[start]
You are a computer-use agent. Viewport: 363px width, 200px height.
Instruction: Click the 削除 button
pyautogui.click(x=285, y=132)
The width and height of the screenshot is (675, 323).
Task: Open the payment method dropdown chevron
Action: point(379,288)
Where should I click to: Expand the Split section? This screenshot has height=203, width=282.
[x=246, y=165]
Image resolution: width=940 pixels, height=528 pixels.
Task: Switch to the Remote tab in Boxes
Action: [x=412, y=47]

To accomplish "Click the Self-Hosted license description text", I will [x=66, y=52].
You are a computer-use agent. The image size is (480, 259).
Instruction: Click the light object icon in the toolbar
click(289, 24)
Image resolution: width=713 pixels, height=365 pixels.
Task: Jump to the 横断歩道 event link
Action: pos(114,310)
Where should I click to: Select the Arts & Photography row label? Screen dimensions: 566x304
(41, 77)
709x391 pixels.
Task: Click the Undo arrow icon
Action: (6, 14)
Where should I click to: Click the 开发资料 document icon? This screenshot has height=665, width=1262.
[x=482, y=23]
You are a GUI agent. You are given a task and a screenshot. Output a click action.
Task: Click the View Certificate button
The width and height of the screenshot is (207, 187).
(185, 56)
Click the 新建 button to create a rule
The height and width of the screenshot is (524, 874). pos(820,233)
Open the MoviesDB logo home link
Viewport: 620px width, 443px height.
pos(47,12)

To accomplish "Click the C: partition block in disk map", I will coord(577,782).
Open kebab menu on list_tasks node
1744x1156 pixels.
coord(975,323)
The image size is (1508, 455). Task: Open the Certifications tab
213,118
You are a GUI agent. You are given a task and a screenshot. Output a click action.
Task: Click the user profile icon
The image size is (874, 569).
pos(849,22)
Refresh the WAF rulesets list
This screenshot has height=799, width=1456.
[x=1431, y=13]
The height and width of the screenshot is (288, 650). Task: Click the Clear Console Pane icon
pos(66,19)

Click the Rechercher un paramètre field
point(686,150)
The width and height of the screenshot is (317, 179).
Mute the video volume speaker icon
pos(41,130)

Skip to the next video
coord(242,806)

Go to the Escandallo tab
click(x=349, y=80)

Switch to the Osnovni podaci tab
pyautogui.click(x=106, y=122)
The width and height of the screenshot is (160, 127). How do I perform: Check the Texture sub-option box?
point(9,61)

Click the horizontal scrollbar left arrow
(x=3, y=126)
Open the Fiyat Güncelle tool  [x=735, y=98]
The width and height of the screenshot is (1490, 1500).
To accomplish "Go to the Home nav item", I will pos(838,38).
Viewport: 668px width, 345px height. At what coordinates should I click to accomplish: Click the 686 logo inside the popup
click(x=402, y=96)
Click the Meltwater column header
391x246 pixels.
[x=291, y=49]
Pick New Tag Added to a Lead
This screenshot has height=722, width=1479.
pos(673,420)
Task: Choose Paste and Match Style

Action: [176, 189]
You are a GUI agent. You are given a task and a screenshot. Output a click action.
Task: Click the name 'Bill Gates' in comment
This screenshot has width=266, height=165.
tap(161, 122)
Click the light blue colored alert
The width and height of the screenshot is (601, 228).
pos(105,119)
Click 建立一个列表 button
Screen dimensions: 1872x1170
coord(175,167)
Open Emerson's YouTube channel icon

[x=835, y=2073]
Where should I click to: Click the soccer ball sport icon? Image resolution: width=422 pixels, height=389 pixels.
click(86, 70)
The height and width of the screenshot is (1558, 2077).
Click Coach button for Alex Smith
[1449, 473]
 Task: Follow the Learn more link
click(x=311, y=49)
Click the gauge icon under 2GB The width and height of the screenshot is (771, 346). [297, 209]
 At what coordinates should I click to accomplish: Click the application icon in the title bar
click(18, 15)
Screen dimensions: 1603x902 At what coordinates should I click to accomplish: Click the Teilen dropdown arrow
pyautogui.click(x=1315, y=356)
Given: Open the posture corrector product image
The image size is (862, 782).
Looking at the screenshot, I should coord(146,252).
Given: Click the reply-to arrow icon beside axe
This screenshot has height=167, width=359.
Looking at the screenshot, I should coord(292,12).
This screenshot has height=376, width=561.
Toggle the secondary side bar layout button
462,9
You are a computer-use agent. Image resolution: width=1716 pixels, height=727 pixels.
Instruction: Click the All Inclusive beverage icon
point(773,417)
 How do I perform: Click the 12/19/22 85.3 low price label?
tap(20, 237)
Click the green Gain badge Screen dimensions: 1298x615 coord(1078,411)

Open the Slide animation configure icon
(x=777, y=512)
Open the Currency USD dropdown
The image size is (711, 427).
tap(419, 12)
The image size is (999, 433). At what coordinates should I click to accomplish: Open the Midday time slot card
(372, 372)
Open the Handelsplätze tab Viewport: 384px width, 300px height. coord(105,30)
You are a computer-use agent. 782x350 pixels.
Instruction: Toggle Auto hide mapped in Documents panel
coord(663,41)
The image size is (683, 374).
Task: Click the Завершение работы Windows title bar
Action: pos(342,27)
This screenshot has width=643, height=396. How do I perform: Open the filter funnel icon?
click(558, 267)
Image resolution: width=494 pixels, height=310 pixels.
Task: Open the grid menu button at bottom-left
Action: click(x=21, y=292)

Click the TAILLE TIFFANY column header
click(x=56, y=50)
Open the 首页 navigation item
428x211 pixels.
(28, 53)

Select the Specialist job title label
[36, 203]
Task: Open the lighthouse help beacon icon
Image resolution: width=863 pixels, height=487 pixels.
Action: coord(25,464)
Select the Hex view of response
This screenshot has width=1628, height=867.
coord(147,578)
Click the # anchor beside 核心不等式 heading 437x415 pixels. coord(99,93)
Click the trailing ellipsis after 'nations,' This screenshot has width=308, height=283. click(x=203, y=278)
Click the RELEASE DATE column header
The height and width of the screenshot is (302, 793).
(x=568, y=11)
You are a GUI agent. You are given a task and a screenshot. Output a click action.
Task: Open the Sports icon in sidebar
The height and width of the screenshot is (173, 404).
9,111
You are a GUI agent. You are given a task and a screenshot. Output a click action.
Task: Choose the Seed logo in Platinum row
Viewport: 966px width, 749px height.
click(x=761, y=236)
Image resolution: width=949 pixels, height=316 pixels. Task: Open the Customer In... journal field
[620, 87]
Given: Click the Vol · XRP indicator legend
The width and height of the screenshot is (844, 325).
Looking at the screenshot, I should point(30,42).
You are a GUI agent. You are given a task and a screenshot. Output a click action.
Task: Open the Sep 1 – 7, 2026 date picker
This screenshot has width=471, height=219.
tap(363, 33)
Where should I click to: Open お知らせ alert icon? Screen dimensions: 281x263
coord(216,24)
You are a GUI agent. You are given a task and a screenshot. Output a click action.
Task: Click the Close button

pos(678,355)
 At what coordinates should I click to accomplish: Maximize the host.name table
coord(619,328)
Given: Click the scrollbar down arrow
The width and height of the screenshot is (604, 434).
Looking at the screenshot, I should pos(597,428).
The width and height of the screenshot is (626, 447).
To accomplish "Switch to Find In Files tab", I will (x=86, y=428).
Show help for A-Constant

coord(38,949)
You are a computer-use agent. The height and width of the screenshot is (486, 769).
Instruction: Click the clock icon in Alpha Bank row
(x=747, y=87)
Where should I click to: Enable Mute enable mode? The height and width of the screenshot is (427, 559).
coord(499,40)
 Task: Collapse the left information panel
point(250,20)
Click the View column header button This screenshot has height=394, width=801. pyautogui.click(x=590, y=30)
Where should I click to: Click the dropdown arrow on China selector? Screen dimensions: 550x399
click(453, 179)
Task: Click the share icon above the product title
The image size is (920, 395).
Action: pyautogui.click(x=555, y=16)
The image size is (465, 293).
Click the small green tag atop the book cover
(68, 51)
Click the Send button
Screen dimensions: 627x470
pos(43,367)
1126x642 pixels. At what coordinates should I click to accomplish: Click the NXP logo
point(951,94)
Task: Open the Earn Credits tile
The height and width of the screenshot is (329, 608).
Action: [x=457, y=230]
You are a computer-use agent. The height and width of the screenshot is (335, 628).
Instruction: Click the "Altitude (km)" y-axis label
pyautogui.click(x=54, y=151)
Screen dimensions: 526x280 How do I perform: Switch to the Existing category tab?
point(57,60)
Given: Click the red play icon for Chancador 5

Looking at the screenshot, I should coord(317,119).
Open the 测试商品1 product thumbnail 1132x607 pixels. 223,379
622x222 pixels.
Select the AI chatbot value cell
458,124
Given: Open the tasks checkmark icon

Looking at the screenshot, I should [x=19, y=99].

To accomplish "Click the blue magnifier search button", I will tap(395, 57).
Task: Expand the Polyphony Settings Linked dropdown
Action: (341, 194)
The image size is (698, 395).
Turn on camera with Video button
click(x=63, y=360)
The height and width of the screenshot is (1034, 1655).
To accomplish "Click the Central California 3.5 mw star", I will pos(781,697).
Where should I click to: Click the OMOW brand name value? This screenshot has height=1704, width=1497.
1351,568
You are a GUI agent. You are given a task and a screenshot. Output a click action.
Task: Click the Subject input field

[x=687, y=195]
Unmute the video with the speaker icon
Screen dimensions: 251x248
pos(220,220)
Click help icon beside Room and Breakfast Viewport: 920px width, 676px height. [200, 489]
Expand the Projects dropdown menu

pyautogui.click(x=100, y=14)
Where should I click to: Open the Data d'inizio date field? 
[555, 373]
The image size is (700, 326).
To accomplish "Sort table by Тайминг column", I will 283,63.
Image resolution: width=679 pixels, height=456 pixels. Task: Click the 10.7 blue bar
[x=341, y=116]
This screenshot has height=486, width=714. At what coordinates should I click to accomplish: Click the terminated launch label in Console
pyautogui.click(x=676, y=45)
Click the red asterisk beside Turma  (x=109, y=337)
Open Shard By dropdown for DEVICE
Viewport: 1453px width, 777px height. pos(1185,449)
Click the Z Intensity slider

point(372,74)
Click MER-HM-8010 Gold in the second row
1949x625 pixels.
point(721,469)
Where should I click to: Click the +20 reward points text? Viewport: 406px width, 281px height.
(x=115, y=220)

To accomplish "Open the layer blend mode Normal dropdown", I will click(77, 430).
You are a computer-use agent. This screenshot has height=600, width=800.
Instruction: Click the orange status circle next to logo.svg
[end]
__The exercise__. Reproduce the records above, starting at their first line and stopping after the line that contains "coord(242,806)". Include both of these lines.

__Result__.
You are a computer-use agent. Viewport: 363px width, 200px height.
Instruction: Click the 削除 button
pyautogui.click(x=285, y=132)
The width and height of the screenshot is (675, 323).
Task: Open the payment method dropdown chevron
Action: point(379,288)
Where should I click to: Expand the Split section? This screenshot has height=203, width=282.
[x=246, y=165]
Image resolution: width=940 pixels, height=528 pixels.
Task: Switch to the Remote tab in Boxes
Action: [x=412, y=47]

To accomplish "Click the Self-Hosted license description text", I will [x=66, y=52].
You are a computer-use agent. The image size is (480, 259).
Instruction: Click the light object icon in the toolbar
click(289, 24)
Image resolution: width=713 pixels, height=365 pixels.
Task: Jump to the 横断歩道 event link
Action: pos(114,310)
Where should I click to: Select the Arts & Photography row label? Screen dimensions: 566x304
(41, 77)
709x391 pixels.
Task: Click the Undo arrow icon
Action: (6, 14)
Where should I click to: Click the 开发资料 document icon? This screenshot has height=665, width=1262.
[x=482, y=23]
You are a GUI agent. You are given a task and a screenshot. Output a click action.
Task: Click the View Certificate button
The width and height of the screenshot is (207, 187).
(185, 56)
Click the 新建 button to create a rule
The height and width of the screenshot is (524, 874). pos(820,233)
Open the MoviesDB logo home link
Viewport: 620px width, 443px height.
pos(47,12)

To accomplish "Click the C: partition block in disk map", I will coord(577,782).
Open kebab menu on list_tasks node
1744x1156 pixels.
coord(975,323)
The image size is (1508, 455). Task: Open the Certifications tab
213,118
You are a GUI agent. You are given a task and a screenshot. Output a click action.
Task: Click the user profile icon
The image size is (874, 569).
pos(849,22)
Refresh the WAF rulesets list
This screenshot has height=799, width=1456.
[x=1431, y=13]
The height and width of the screenshot is (288, 650). Task: Click the Clear Console Pane icon
pos(66,19)

Click the Rechercher un paramètre field
point(686,150)
The width and height of the screenshot is (317, 179).
Mute the video volume speaker icon
pos(41,130)

Skip to the next video
coord(242,806)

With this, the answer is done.